Les attentes ont évolué et nous visons à fournir du capital aux entreprises qui ne se contentent pas de faire ce qui est légalement requis et socialement acceptable, mais aussi ce qui est éthique et juste lorsque l'on poursuit la maximisation de la valeur de tout actif ou organization.


La quête des investisseurs institutionnels pour une meilleure gouvernance semble légitime, et les mérites de la volonté des investisseurs de promouvoir un comportement et une responsabilité accrue des entreprises sont difficilement contestables. Mais qu'en est-il des acteurs plus petits, y compris les investisseurs particuliers, les bénéficiaires ultimes ou les petites et moyennes entreprises, qui semblent avoir été exclus des discussions ?

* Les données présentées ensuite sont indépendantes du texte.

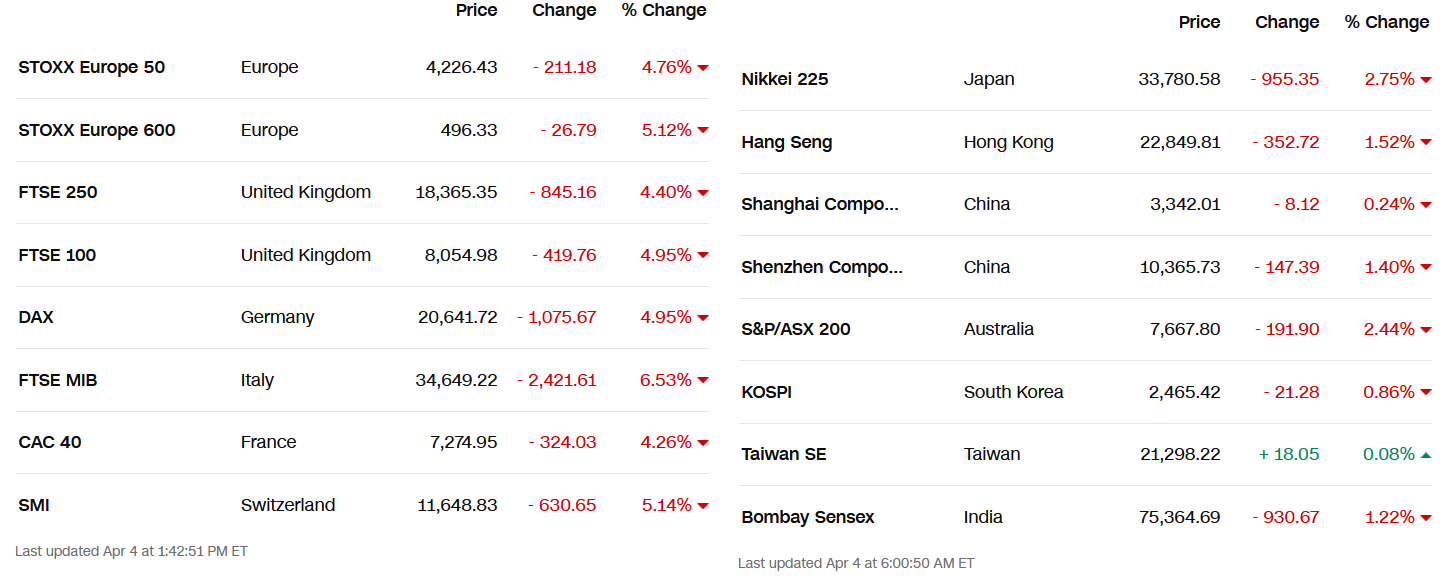Click the down arrow next to SMI 5.14%
The width and height of the screenshot is (1448, 581).
click(703, 506)
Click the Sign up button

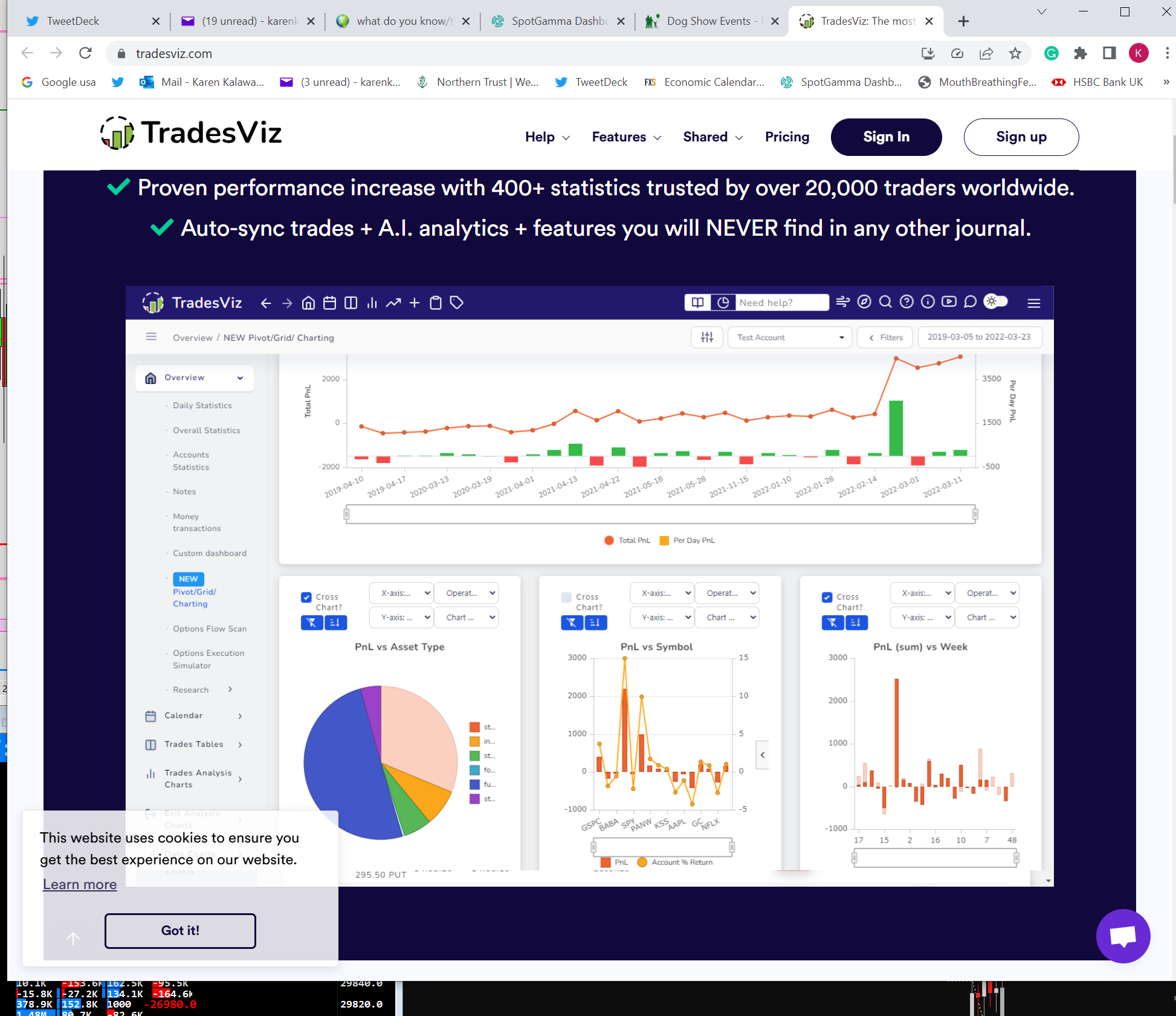(x=1021, y=137)
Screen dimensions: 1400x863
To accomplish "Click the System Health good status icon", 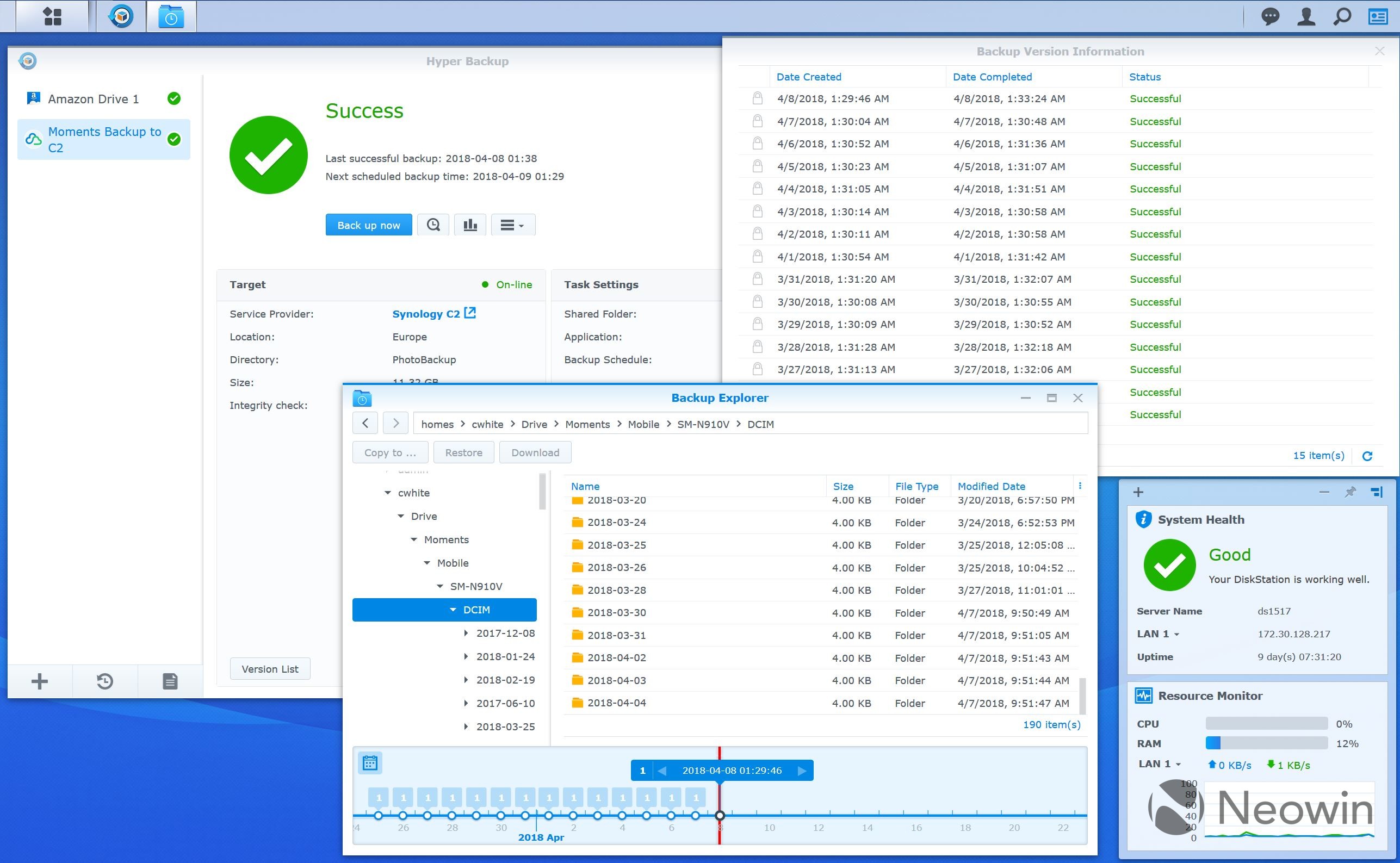I will coord(1170,563).
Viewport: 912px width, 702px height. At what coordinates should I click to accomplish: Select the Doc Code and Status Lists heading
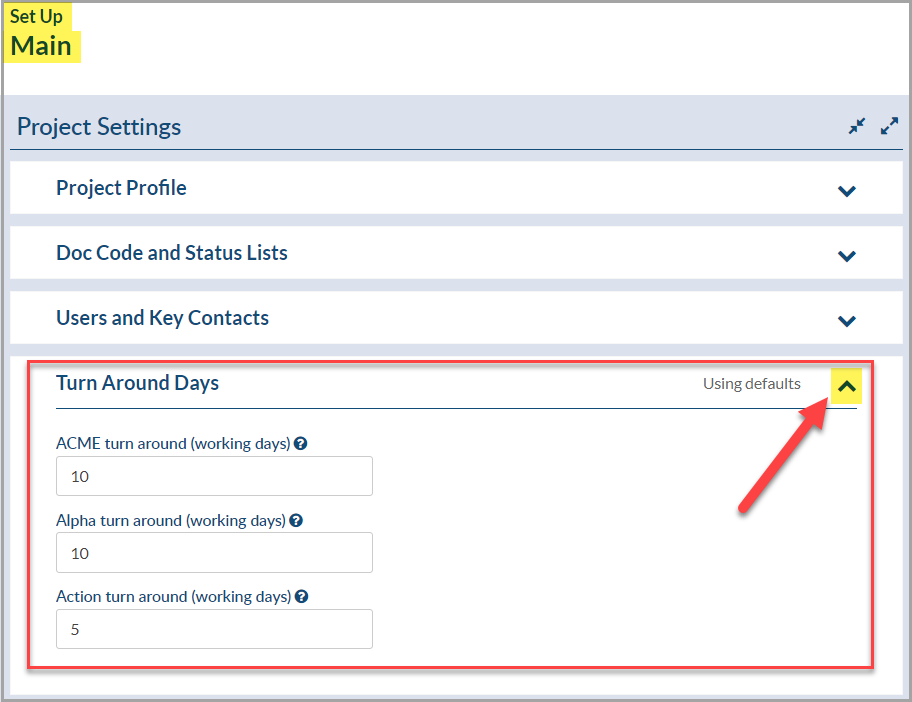(x=172, y=253)
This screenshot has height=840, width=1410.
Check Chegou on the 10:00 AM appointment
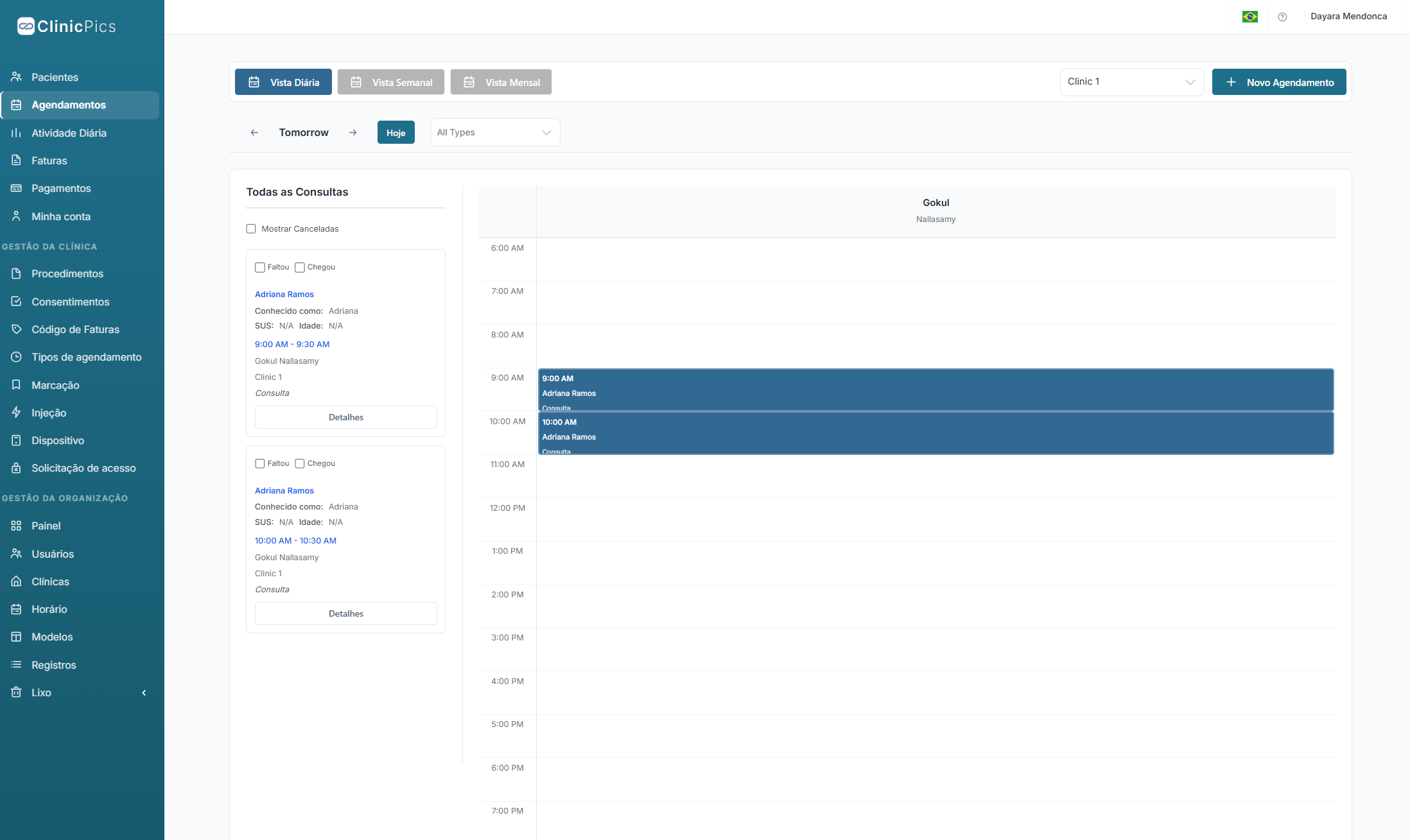[x=300, y=463]
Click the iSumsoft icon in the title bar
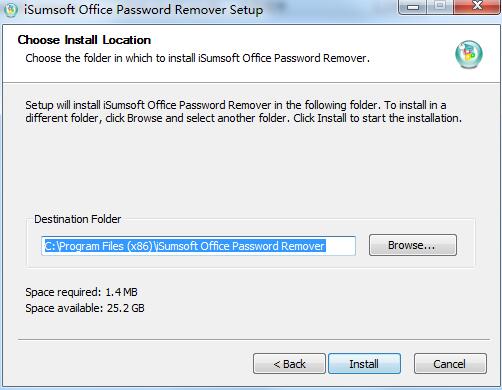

Ci-dessous, quelques réflexions sur les bons, les moins bons côtés et certaines des conséquences non intentionnelles de notre lutte pour la durabilité dans les affaires.


Les bons côtés


  • Ouvre le dialogue entre les parties prenantes, permettant une meilleure connaissance des réalités de chacun ; 
  • Force une redéfinition du devoir de fiduciaire tant pour les conseils d'administration que pour les investisseurs institutionnels ;
  • Accroît la sensibilisation, soutient la défense des intérêts et encourage le vote actif en faveur de plus de transparence ;
  • Fixe un prix aux externalités négatives et met en évidence la valeur des externalités positives dans les processus décisionnels stratégiques d'allocation de capital ;
  • Encourage une communication RSE plus "équilibrée", mettant en lumière les entreprises "vertueuses", et pas seulement les entreprises "mauvaises", permettant ainsi aux gestionnaires d'actifs d'intégrer davantage d'informations extra-financières dans leur processus de décision d'investissement ;
  • Oriente les discussions vers la création de valeur à plus long terme, en s'éloignant de la performance trimestrielle traditionnelle, à la fois au sein des entreprises et des gestionnaires d'actifs, ainsi qu'entre eux ;
  • Crée de nouvelles opportunités en élargissant les limites opérationnelles d'une organisation via l'intégration des points de vue d'autres parties prenantes, tant dans le secteur privé que public ;
  • Fait progresser l'éducation en finance et en économie (fournie par des associations professionnelles telles que CFA, CPA, et des institutions académiques) en éliminant les barrières artificielles entre toutes les sphères d'activités humaines et en enseignant l'interconnexion de nos actions, avec une meilleure intégration d'informations extra-financières.


Les moins bons côtés


  • Permet le greenwashing par des entreprises réticentes à évoluer dans leur manière de fonctionner ou souhaitant "gagner du temps", entraînant des flux vers des gestionnaires d'actifs axés sur le "cochage de cases" et le "marketing optimal";
  • Ouvre la porte au politiquement correct comme moteur principal de la quête ESG, tant du côté des entreprises que du côté des investisseurs.
  • Ajoute une autre dimension à l'investissement et accroît la complexité des interactions entre les parties prenantes, entraînant une responsabilité et une transparence plutôt qu’un alignement et une simplicité ;
  • Favorise une approche "taille unique" de la gouvernance, offrant un laissez-passer aux organisations axées sur le "cochage de cases" "trichant" le système en favorisant la règle plutôt que l'intention ;
  • Augmente significativement les ressources que les entreprises et les investisseurs doivent consacrer pour répondre à des demandes parfois contradictoires et à des attentes croissantes de diverses parties prenantes, allant des droits d'accès aux procurations, des consultations publiques, des initiatives d'engagement des actionnaires, au nombre toujours croissant d'enquêtes et d'exigences de divulgation ;
  • Met en lumière le décalage d'horizon entre différentes parties prenantes, les décisions étant entre les mains des plus puissantes, et la conciliation de ces messages contradictoires s'avère difficile pour de nombreuses organisations ;
  • Crée une déconnexion entre les directives de vote de plus en plus strictes émises par les agences de conseil en procurations, suivies par de nombreux investisseurs institutionnels, qui perdent  parfois de vue l'intention originale, pénalisant les entreprises qui ont développé une culture d'entreprise déjà bien au-delà de ce que visent les agences de conseil en procurations.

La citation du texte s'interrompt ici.